Problem description: Convert every line of the data below into a JSON list of strings, with one string per line and blank lines omitted.

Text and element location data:
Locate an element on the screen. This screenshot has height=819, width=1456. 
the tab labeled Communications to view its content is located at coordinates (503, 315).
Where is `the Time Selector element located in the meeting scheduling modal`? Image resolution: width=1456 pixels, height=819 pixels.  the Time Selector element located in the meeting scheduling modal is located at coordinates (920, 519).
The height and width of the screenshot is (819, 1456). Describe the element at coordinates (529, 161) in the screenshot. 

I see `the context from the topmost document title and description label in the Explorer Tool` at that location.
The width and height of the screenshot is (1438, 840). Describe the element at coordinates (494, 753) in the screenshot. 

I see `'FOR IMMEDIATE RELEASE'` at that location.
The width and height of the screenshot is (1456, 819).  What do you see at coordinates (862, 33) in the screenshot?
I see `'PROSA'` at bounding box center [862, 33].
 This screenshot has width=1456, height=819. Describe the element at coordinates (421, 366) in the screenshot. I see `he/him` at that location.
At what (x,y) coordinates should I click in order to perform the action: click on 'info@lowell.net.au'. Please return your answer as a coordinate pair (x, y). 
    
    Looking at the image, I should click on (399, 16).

Task answer:
[
  "Locate an element on the screen. This screenshot has height=819, width=1456. ",
  "the tab labeled Communications to view its content is located at coordinates (503, 315).",
  "Where is `the Time Selector element located in the meeting scheduling modal`? Image resolution: width=1456 pixels, height=819 pixels.  the Time Selector element located in the meeting scheduling modal is located at coordinates (920, 519).",
  "The height and width of the screenshot is (819, 1456). Describe the element at coordinates (529, 161) in the screenshot. ",
  "I see `the context from the topmost document title and description label in the Explorer Tool` at that location.",
  "The width and height of the screenshot is (1438, 840). Describe the element at coordinates (494, 753) in the screenshot. ",
  "I see `'FOR IMMEDIATE RELEASE'` at that location.",
  "The width and height of the screenshot is (1456, 819).  What do you see at coordinates (862, 33) in the screenshot?",
  "I see `'PROSA'` at bounding box center [862, 33].",
  " This screenshot has width=1456, height=819. Describe the element at coordinates (421, 366) in the screenshot. I see `he/him` at that location.",
  "At what (x,y) coordinates should I click in order to perform the action: click on 'info@lowell.net.au'. Please return your answer as a coordinate pair (x, y). ",
  "    Looking at the image, I should click on (399, 16)."
]